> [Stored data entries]
BEGIN
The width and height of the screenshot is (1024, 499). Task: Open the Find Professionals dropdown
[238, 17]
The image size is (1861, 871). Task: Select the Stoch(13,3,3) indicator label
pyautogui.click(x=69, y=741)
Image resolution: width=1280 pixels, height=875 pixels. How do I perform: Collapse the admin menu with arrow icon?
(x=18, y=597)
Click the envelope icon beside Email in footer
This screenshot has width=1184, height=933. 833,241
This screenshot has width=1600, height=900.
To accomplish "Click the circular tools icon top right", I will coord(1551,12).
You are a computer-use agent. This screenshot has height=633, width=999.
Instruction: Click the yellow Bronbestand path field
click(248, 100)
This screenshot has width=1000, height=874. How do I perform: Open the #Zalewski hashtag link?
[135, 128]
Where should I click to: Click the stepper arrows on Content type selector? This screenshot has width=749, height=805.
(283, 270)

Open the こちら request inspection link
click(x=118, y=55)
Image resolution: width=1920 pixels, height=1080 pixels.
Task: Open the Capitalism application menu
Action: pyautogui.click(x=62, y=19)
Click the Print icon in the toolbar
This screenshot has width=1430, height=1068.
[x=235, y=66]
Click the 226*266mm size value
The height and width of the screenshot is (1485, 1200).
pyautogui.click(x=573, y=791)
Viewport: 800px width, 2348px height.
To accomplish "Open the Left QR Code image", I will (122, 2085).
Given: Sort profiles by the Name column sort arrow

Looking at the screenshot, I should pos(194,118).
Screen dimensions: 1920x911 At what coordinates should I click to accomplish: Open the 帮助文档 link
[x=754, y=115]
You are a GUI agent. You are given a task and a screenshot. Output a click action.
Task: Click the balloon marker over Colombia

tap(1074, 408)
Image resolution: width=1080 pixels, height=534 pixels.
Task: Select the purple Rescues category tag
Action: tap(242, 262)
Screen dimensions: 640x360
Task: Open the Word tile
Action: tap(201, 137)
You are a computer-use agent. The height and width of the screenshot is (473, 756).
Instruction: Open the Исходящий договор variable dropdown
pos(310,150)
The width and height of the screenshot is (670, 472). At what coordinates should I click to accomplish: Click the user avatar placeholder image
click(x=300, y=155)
END
> [Problem] What lines in the data hold the word "computer"? Return them.

> [Answer area]
You are a computer-use agent. This screenshot has height=633, width=999.
You are a computer-use agent. The height and width of the screenshot is (473, 756).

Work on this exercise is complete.